# Challenge Scratchbook

* This notebook explores methods for the Kernel Methods for Machine Learning Kaggle [challenge](https://www.kaggle.com/c/kernel-methods-for-machine-learning-2018-2019/data).

* Note that this is a binary classification challenge.

Our first goal is to implement two baseline methods:
1. Random classification
2. All instances are 0s (Doing so we get an idea of the proportion of 0's in the public test set)
3. Implement the Simple Pattern Recognition Algorithm (SPR) from Learning with Kernels 

Before that, we have to implement some data loaders


Now that we are done with the above, our goal is to implement SVM with Gaussian kernel.

## Imports

In [1]:
import csv
import os
import numpy as np
from scipy import optimize
from tqdm import tqdm_notebook
import pandas as pd
from itertools import product

from utils.data import load_data, save_results
from utils.models import SVM, SPR
from utils.kernels import GaussianKernel, LinearKernel

## Paths and Globals

In [2]:
CWD = os.getcwd()
DATA_DIR = os.path.join(CWD, "data")
RESULT_DIR = os.path.join(CWD, "results")

FILES = {0: {"train_mat": "Xtr0_mat100.csv",
             "train": "Xtr0.csv",
             "test_mat": "Xte0_mat100.csv",
             "test": "Xte0.csv",
             "label": "Ytr0.csv"},
         1: {"train_mat": "Xtr1_mat100.csv",
             "train": "Xtr1.csv",
             "test_mat": "Xte1_mat100.csv",
             "test": "Xte1.csv",
             "label": "Ytr1.csv"},
         2: {"train_mat": "Xtr2_mat100.csv",
             "train": "Xtr2.csv",
             "test_mat": "Xte2_mat100.csv",
             "test": "Xte2.csv",
             "label": "Ytr2.csv"}}

## 0 entries

In [3]:
if False:
    with open(os.path.join(RESULT_DIR, "results.csv"), 'w', newline='') as csvfile:
        writer = csv.writer(csvfile, delimiter=',')

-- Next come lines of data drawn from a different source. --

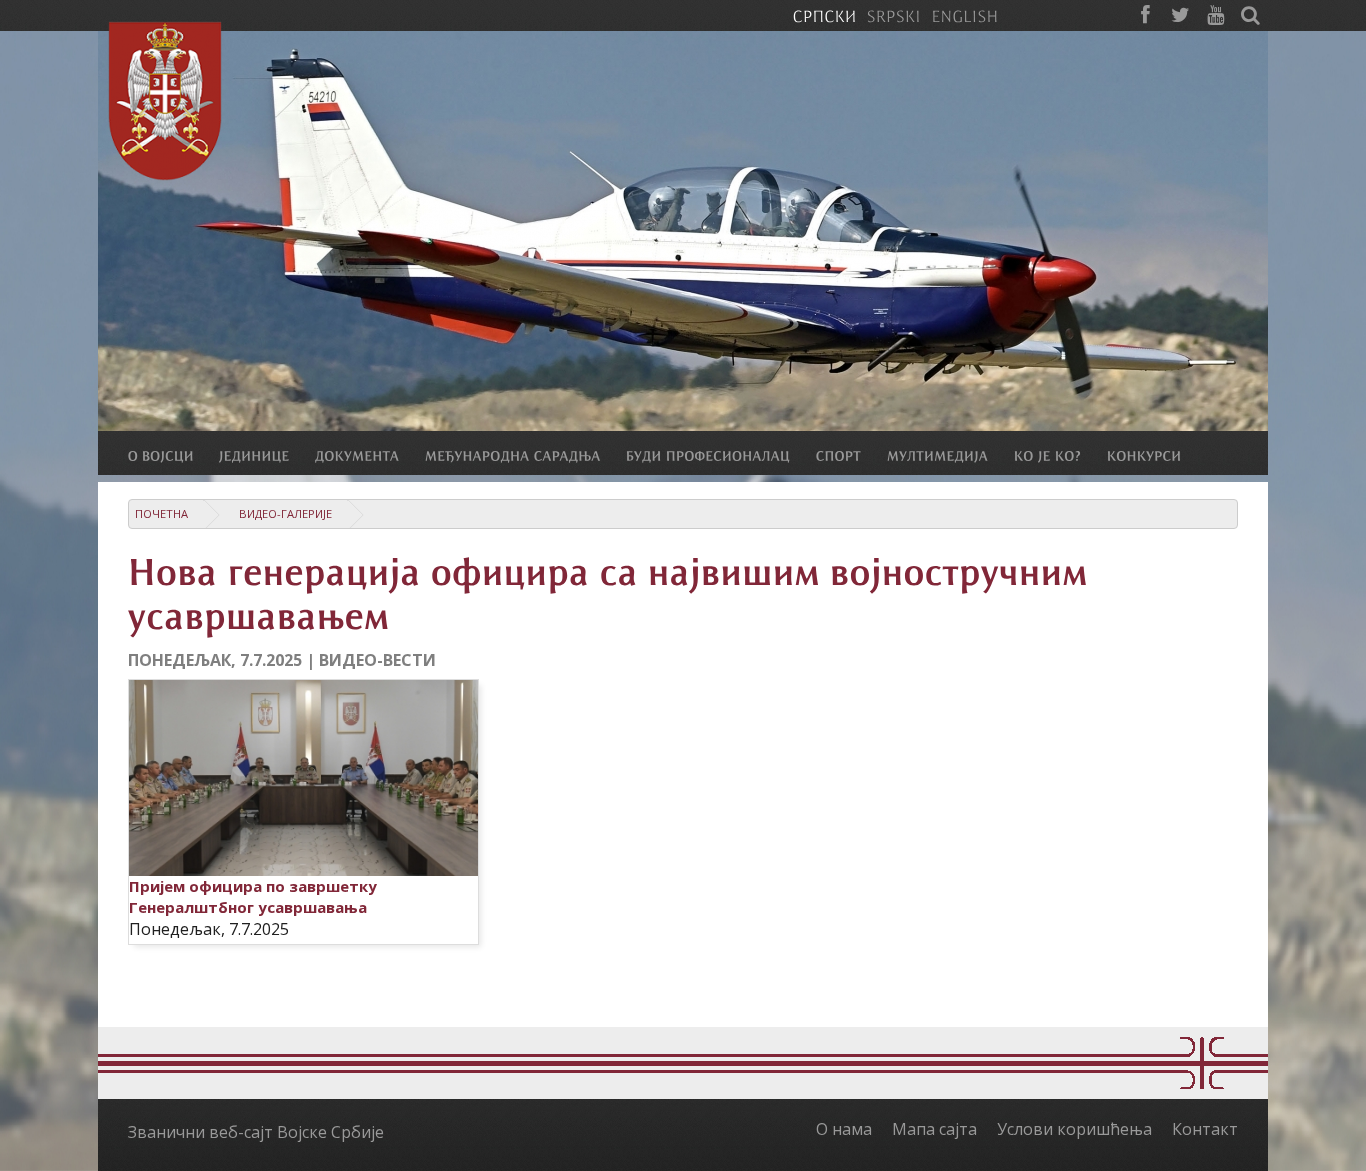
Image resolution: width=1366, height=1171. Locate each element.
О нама (844, 1129)
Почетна (161, 513)
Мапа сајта (934, 1129)
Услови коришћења (1074, 1129)
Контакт (1205, 1129)
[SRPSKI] (893, 15)
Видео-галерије (285, 513)
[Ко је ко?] (1060, 455)
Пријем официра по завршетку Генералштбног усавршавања (253, 896)
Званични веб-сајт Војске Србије (256, 1132)
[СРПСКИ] (824, 15)
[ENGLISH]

        writer.writerow(["Id", "Bound"])
        for i in range(3000):
            writer.writerow([i, 0])

**Comment:**

* We get 0.51266 which means that the dataset is pretty balanced.

## SPR

* Simple Pattern Recognition algorithm with Gaussian kernel

In [5]:
γ = 500
λ = 5e-5
kernel = GaussianKernel(γ)
#kernel = LinearKernel()

len_files = len(FILES)
for i in range(len_files):
    X_train, Y_train, X_test = load_data(i, data_dir=DATA_DIR, files_dict=FILES)
    X_val = X_train[1600:]
    Y_val = Y_train[1600:]
    X_train = X_train[:1600]
    Y_train = Y_train[:1600]
    clf = SPR(kernel)
    clf.fit(X_train, Y_train)
    y_pred_train =clf.predict(X_train)
    y_pred_val = clf.predict(X_val)
    score_train = clf.score(y_pred_train, Y_train)
    score_val = clf.score(y_pred_val, Y_val)

    print(f"Accuracy on train set / val set {i} : {score_train} / {score_val} (λ: {λ},γ: {γ})")

Accuracy on train set / val set 0 : 0.99875 / 0.585 (λ: 5e-05,γ: 500)
Accuracy on train set / val set 1 : 1.0 / 0.705 (λ: 5e-05,γ: 500)
Accuracy on train set / val set 2 : 1.0 / 0.5775 (λ: 5e-05,γ: 500)


## Train and test on the different sets

In [4]:
results = np.zeros(3000)

for i in range(len(FILES)):
    X_train, Y_train, X_test = load_data(i, data_dir=DATA_DIR, files_dict=FILES)
    clf = SPR()
    clf.fit(X_train, Y_train)
    results[i*1000:i*1000 + 1000] = clf.predict(X_test)

### Save results

In [6]:
# Test the save results function
save_results("test_results.csv", results, result_dir=RESULT_DIR)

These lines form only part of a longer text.